[Recorded data]
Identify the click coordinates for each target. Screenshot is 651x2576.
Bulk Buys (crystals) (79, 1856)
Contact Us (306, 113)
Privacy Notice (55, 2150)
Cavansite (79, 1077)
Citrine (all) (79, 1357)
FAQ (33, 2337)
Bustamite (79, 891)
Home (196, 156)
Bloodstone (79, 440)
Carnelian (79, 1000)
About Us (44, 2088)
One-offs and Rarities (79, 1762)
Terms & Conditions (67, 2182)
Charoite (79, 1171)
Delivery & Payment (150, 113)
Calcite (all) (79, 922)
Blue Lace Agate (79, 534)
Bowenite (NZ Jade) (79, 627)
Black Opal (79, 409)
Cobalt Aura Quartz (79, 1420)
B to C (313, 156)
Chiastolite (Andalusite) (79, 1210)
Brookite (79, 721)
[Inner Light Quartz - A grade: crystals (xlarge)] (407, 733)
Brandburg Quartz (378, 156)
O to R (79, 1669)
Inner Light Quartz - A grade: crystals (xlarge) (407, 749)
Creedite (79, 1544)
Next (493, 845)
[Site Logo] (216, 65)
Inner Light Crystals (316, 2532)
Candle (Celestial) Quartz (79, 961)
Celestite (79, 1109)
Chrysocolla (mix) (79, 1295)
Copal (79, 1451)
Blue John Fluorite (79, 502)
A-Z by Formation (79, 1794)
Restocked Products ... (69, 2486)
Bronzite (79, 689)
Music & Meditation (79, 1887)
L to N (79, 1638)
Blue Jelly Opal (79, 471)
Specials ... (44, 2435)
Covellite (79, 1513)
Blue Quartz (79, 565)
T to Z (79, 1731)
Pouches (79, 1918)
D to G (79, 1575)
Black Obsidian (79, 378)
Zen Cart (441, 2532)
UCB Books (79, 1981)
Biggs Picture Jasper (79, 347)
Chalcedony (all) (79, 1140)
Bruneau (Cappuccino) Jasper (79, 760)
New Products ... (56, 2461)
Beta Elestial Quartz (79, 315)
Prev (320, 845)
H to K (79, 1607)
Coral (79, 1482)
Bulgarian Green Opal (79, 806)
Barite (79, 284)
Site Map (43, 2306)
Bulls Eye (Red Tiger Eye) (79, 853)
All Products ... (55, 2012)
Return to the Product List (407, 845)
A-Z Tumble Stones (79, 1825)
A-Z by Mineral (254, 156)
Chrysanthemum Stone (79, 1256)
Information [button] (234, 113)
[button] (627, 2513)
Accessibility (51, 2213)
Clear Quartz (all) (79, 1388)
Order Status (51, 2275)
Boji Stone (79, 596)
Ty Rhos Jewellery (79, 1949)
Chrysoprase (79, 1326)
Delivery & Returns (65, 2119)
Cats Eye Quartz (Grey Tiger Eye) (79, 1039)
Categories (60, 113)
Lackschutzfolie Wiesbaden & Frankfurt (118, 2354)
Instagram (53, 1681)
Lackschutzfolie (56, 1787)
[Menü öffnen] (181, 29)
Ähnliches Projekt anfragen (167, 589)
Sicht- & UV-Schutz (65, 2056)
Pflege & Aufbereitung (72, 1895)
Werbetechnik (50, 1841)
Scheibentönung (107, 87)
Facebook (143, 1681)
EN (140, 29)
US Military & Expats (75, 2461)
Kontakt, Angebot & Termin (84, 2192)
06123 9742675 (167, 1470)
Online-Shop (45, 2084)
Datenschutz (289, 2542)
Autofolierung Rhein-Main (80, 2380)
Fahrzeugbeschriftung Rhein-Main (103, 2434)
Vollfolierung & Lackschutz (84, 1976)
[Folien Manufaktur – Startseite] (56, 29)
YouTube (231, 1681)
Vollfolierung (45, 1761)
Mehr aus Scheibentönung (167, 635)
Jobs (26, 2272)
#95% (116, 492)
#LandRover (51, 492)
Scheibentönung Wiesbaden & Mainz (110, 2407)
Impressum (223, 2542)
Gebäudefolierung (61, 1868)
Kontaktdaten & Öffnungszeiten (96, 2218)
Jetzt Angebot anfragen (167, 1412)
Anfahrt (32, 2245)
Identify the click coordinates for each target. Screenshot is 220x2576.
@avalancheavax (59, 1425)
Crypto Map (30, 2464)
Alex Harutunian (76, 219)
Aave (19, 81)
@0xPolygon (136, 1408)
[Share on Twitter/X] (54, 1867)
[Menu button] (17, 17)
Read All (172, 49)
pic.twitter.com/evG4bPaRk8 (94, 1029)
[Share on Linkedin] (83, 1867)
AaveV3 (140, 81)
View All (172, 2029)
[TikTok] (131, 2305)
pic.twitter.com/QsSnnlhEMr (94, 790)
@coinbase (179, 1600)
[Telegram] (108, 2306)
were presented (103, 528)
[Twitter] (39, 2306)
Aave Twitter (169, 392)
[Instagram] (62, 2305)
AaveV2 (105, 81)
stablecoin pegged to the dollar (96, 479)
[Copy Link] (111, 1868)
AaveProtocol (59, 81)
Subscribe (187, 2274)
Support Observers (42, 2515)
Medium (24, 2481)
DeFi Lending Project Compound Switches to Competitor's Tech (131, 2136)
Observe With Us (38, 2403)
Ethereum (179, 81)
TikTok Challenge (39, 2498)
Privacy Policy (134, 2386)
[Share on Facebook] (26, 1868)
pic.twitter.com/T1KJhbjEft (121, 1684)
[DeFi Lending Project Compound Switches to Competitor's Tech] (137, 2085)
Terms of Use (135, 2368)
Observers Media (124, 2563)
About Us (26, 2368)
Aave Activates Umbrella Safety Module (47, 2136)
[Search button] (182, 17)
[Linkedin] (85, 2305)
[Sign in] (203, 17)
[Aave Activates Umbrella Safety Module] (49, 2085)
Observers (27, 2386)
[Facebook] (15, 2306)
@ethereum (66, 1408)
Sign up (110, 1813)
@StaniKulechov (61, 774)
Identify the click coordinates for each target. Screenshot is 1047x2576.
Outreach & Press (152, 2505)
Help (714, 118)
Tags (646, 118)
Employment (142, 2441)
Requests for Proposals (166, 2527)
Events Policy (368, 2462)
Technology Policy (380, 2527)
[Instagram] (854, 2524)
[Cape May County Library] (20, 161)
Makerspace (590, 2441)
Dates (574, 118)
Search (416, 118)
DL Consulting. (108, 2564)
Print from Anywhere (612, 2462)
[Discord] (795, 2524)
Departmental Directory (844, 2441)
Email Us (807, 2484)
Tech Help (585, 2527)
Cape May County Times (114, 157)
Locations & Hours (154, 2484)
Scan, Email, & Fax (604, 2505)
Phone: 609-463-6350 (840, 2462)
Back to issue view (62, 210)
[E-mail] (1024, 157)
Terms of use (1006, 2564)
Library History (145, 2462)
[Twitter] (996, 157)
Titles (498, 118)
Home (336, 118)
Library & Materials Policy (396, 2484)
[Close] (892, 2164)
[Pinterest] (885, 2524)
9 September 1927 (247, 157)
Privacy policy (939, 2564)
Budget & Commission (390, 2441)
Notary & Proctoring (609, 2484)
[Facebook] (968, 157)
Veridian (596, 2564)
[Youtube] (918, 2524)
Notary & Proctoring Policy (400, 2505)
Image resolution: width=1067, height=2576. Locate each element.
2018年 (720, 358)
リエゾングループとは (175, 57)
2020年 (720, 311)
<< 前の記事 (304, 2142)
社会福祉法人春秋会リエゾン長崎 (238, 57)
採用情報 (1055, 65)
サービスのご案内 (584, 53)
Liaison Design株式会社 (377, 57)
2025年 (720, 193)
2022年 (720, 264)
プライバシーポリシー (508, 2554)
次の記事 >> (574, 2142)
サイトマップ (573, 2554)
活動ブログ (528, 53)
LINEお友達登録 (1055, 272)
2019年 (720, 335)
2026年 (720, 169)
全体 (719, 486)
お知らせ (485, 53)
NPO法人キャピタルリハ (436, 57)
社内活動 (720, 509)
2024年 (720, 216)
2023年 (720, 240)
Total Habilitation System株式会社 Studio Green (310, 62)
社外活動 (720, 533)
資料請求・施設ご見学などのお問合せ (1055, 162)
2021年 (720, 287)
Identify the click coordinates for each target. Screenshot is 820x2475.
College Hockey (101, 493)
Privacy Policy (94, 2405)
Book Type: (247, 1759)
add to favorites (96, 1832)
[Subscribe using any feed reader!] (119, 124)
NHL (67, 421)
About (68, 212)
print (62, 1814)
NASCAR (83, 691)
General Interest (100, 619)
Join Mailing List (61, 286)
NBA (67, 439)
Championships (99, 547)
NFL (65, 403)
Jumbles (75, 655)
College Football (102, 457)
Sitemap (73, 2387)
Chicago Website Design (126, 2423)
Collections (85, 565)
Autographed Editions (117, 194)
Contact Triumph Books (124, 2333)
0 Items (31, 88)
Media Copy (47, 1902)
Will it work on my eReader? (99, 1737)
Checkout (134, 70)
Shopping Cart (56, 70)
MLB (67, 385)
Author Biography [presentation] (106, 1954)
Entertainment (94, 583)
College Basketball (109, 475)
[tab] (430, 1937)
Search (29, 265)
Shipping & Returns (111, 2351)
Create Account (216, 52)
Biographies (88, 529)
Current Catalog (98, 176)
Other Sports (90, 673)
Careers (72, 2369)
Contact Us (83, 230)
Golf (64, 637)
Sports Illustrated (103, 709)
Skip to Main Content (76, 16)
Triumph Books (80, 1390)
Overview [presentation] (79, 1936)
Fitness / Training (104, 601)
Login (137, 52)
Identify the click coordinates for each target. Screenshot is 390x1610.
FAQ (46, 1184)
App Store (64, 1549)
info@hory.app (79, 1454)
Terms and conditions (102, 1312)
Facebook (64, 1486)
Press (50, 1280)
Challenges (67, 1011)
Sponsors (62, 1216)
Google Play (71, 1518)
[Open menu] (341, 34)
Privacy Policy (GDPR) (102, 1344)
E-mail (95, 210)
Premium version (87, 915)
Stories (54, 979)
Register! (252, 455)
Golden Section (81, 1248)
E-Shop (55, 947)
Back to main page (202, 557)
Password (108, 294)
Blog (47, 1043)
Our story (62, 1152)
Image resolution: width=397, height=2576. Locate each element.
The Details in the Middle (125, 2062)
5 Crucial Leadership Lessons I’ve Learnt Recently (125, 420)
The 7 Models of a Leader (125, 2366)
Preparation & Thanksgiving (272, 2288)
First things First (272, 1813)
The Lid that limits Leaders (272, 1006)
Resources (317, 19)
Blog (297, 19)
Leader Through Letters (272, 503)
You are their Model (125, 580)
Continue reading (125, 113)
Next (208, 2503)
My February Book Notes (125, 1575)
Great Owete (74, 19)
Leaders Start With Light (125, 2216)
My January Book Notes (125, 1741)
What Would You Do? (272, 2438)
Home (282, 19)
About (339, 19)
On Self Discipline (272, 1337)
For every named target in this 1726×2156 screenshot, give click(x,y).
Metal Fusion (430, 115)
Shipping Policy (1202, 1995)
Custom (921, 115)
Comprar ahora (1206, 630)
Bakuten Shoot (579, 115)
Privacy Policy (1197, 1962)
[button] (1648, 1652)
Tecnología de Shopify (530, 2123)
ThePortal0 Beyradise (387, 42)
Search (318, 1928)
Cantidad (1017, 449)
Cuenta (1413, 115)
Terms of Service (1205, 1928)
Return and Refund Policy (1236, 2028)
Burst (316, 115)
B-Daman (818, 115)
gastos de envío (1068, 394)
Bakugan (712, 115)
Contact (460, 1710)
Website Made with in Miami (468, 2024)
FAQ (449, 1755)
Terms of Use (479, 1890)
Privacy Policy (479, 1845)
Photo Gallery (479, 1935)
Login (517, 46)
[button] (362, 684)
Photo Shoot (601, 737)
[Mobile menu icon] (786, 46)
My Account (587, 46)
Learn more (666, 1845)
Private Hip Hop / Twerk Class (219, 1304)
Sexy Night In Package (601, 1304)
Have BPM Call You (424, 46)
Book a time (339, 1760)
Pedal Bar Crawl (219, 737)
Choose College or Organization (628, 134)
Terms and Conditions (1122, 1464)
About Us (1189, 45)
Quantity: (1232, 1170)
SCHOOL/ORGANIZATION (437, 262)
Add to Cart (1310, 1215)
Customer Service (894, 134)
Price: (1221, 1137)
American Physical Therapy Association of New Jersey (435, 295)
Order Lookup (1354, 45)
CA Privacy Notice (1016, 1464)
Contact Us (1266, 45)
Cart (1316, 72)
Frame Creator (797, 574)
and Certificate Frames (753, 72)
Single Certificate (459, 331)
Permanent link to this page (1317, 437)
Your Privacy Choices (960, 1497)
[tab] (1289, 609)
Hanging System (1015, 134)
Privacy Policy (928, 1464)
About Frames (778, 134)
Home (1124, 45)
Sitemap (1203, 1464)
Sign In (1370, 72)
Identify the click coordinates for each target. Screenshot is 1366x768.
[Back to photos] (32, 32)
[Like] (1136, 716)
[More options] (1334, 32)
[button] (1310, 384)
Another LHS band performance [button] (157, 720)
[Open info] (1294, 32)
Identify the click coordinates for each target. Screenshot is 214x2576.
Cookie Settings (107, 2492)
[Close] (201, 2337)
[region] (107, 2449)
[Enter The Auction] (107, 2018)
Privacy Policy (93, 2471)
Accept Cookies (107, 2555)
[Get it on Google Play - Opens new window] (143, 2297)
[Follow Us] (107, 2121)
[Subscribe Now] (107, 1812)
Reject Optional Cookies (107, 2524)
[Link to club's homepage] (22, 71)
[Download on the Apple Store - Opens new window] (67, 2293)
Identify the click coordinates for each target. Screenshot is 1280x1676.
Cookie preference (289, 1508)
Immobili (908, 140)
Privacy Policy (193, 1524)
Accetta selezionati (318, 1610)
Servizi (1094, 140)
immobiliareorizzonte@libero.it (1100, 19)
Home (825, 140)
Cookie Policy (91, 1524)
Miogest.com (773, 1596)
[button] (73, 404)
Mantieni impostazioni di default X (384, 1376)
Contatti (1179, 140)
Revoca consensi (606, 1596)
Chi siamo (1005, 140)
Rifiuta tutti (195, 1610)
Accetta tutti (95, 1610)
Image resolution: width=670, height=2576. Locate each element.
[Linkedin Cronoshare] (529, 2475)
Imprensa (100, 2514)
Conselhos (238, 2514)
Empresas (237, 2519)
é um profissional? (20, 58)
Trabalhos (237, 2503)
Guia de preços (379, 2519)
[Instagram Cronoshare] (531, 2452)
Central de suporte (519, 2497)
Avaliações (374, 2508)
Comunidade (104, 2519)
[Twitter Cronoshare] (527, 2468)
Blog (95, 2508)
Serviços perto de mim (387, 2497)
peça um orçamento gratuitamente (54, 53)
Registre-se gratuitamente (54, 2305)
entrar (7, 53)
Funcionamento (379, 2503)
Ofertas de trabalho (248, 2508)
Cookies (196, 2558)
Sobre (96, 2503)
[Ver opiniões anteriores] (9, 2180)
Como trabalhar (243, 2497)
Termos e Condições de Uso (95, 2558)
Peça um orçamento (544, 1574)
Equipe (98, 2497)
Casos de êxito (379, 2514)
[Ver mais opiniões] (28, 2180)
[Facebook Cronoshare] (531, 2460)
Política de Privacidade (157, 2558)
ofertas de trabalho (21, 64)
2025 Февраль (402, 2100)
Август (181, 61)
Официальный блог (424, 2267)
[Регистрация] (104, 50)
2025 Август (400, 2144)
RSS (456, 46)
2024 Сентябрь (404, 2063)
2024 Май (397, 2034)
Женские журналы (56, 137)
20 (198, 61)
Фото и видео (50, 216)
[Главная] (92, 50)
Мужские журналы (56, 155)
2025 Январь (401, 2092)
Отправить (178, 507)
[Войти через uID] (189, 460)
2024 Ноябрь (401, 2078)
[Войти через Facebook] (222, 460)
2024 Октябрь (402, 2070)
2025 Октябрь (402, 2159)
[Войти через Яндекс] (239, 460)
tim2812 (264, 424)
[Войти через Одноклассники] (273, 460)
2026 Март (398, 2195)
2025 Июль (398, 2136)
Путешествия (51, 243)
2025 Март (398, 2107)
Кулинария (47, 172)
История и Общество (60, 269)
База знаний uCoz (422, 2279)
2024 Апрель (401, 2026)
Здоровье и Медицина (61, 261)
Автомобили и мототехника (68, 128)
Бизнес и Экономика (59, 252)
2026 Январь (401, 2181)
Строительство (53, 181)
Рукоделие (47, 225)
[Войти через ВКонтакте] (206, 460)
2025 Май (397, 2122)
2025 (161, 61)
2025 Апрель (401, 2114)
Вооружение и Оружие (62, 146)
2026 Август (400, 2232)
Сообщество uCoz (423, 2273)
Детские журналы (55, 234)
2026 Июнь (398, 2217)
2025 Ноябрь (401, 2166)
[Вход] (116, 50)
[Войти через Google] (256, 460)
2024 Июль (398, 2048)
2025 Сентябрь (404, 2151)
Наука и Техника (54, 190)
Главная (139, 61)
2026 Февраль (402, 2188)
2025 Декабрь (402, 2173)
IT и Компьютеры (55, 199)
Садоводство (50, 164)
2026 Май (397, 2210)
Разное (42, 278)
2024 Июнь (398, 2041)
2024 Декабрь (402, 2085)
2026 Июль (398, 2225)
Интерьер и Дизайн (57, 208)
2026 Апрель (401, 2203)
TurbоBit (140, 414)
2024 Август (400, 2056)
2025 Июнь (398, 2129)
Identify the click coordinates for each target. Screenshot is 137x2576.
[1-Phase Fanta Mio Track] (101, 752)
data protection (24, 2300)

Work task —
Start with the first line of the data and print every line exactly. The line containing "Order Status (51, 2275)" is the last one to include.

Answer box —
Identify the click coordinates for each target. Screenshot is 651x2576.
Bulk Buys (crystals) (79, 1856)
Contact Us (306, 113)
Privacy Notice (55, 2150)
Cavansite (79, 1077)
Citrine (all) (79, 1357)
FAQ (33, 2337)
Bustamite (79, 891)
Home (196, 156)
Bloodstone (79, 440)
Carnelian (79, 1000)
About Us (44, 2088)
One-offs and Rarities (79, 1762)
Terms & Conditions (67, 2182)
Charoite (79, 1171)
Delivery & Payment (150, 113)
Calcite (all) (79, 922)
Blue Lace Agate (79, 534)
Bowenite (NZ Jade) (79, 627)
Black Opal (79, 409)
Cobalt Aura Quartz (79, 1420)
B to C (313, 156)
Chiastolite (Andalusite) (79, 1210)
Brookite (79, 721)
[Inner Light Quartz - A grade: crystals (xlarge)] (407, 733)
Brandburg Quartz (378, 156)
O to R (79, 1669)
Inner Light Quartz - A grade: crystals (xlarge) (407, 749)
Creedite (79, 1544)
Next (493, 845)
[Site Logo] (216, 65)
Inner Light Crystals (316, 2532)
Candle (Celestial) Quartz (79, 961)
Celestite (79, 1109)
Chrysocolla (mix) (79, 1295)
Copal (79, 1451)
Blue John Fluorite (79, 502)
A-Z by Formation (79, 1794)
Restocked Products ... (69, 2486)
Bronzite (79, 689)
Music & Meditation (79, 1887)
L to N (79, 1638)
Blue Jelly Opal (79, 471)
Specials ... (44, 2435)
Covellite (79, 1513)
Blue Quartz (79, 565)
T to Z (79, 1731)
Pouches (79, 1918)
D to G (79, 1575)
Black Obsidian (79, 378)
Zen Cart (441, 2532)
UCB Books (79, 1981)
Biggs Picture Jasper (79, 347)
Chalcedony (all) (79, 1140)
Bruneau (Cappuccino) Jasper (79, 760)
New Products ... (56, 2461)
Beta Elestial Quartz (79, 315)
Prev (320, 845)
H to K (79, 1607)
Coral (79, 1482)
Bulgarian Green Opal (79, 806)
Barite (79, 284)
Site Map (43, 2306)
Bulls Eye (Red Tiger Eye) (79, 853)
All Products ... (55, 2012)
Return to the Product List (407, 845)
A-Z Tumble Stones (79, 1825)
A-Z by Mineral (254, 156)
Chrysanthemum Stone (79, 1256)
Information [button] (234, 113)
[button] (627, 2513)
Accessibility (51, 2213)
Clear Quartz (all) (79, 1388)
Order Status (51, 2275)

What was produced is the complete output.